What Happens When a Robot is in an Accident?
In a few decades, consumer motor vehicle operations will be a thing of the past. Planes will be self-directed, trains will be automated, and we’ll all enjoy the peace of a self-driving car. It’s a pretty appealing concept. Long road trip on the horizon? Just jump in the back seat and let your Tesla’s A.I. take the wheel.
Nissan’s CEO recently stated that he expects the first self-driving vehicles to be on traditional roads by 2020, but you can already enjoy the convenience if you work at Google – which loads a ton of automated cars on their campus.
The goal is to create a safer, saner experience on America’s roadways. The human race is distracted and angry; it’s about time we pass over the reigns to a neutral, respectful autopilot program.
However, the rise of the self-driving car will open up a brand new controversy. Namely, what happens when a robot is involved in an accident?
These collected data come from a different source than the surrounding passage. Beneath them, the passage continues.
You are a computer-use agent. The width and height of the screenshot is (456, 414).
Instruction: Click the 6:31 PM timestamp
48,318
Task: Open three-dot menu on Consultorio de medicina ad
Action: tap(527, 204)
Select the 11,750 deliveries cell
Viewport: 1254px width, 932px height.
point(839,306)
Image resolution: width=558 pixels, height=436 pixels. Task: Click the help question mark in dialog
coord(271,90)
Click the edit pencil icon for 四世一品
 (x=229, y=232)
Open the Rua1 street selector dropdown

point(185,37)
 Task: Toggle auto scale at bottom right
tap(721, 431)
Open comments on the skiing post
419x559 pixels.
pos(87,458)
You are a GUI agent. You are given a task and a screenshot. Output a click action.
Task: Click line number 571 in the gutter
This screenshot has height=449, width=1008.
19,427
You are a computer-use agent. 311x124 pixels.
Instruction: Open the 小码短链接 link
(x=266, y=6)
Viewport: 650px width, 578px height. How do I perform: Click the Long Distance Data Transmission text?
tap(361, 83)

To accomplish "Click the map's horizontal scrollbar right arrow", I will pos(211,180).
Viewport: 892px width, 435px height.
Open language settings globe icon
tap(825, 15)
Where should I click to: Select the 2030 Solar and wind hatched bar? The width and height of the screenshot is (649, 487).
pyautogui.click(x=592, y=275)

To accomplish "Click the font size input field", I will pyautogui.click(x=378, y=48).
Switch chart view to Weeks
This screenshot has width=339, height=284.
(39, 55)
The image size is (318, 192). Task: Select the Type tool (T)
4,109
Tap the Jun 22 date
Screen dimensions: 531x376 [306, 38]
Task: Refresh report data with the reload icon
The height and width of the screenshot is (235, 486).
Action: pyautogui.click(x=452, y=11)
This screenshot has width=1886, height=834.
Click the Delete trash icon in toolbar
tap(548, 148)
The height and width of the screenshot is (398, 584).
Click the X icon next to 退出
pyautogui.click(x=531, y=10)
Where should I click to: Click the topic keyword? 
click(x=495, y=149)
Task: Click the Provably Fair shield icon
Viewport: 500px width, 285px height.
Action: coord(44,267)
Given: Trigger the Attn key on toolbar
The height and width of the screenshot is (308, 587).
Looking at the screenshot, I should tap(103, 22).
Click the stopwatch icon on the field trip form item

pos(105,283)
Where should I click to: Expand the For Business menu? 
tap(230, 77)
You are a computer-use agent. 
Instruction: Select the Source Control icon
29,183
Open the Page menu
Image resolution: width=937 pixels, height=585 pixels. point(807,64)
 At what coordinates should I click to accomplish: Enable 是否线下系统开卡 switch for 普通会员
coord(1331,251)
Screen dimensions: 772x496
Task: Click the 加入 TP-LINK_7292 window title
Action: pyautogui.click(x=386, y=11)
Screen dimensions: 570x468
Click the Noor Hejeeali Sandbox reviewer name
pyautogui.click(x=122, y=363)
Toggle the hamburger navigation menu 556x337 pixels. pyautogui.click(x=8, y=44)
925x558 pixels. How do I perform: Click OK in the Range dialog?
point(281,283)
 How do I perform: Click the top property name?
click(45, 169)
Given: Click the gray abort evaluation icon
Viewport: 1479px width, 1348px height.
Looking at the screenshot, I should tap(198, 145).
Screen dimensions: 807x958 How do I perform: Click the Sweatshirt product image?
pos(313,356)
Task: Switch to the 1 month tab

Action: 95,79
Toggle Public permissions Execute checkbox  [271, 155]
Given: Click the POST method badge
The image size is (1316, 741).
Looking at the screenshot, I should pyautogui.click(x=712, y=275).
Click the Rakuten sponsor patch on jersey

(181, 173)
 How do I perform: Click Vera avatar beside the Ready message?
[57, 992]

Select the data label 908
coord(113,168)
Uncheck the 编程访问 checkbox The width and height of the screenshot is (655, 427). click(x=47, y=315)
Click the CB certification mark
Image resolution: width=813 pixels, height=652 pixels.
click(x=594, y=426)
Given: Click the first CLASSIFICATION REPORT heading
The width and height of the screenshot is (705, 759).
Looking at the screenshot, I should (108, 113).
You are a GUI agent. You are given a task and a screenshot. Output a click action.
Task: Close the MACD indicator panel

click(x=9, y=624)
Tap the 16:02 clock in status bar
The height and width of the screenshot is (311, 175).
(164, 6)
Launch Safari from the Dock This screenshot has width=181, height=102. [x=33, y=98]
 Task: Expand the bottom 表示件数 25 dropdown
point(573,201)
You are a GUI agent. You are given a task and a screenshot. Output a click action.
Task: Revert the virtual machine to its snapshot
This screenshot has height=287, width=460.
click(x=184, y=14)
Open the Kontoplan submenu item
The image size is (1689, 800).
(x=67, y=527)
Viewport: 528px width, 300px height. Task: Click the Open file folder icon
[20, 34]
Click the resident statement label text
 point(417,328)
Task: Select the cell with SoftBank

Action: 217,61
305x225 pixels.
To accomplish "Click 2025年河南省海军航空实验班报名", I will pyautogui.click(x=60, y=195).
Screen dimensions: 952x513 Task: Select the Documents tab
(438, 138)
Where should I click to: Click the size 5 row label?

We’ve spent decades drawing up the specifics for personal injury law in vehicular collisions.
We’ve all danced with insurance companies sussing out fault, irresponsibility, and injury graveness. But how does that change when a computer is behind the wheel? It’s a complicated question, and at this point, it’s only a matter of time before we confront it head-on.
Who Is At Fault in an AI Crash?
The vast majority of accidents involving self-driving cars are not the fault of A.I. itself. The motorized, automated vehicle is following the rules of the road, and some fallible human idiot rear-ends them or merges into their lane. However, that’s not always the case. Last Valentine’s Day a Google self-driving car slammed into a bus after it tried to negotiate a right turn.
It wasn’t a glitch, the car’s software simply made an error in judgment that caused a collision – which is a tacit confirmation that the era of the self-driving car will not be an era utterly free of car accidents. Occasionally, there will be a need to get into the legal weeds.
There’s nothing fun about being in an accident, but there is evidence to say that being involved in a collision with a self-driving car might be more beneficial to the victim than a conventional personal injury case. Bryant Walker Smith, a law professor at the University of South Carolina, has taught a course on the burgeoning sector of automated vehicles, and told the Associated Press that “assuming you’re not dead, you’re in a much better position than if you’d been hit by an ordinary, human-driven vehicle.”
This is because self-driving cars will shift the legal nexus away from the traditional questions that surround piloted negligence. Now, these cases are directed toward product liability. “Whereas today’s crash liability regime is based largely on the liability of individual drivers under negligence, tomorrow’s may be premised on the liability of manufacturers. So this would be under product liability broadly,” he writes in a paper called Automated Driving and Product Liability. “This shift will also create new issues for the judges and juries evaluating the resulting crash claims—as well as for the lawyers negotiating to avoid such trials.”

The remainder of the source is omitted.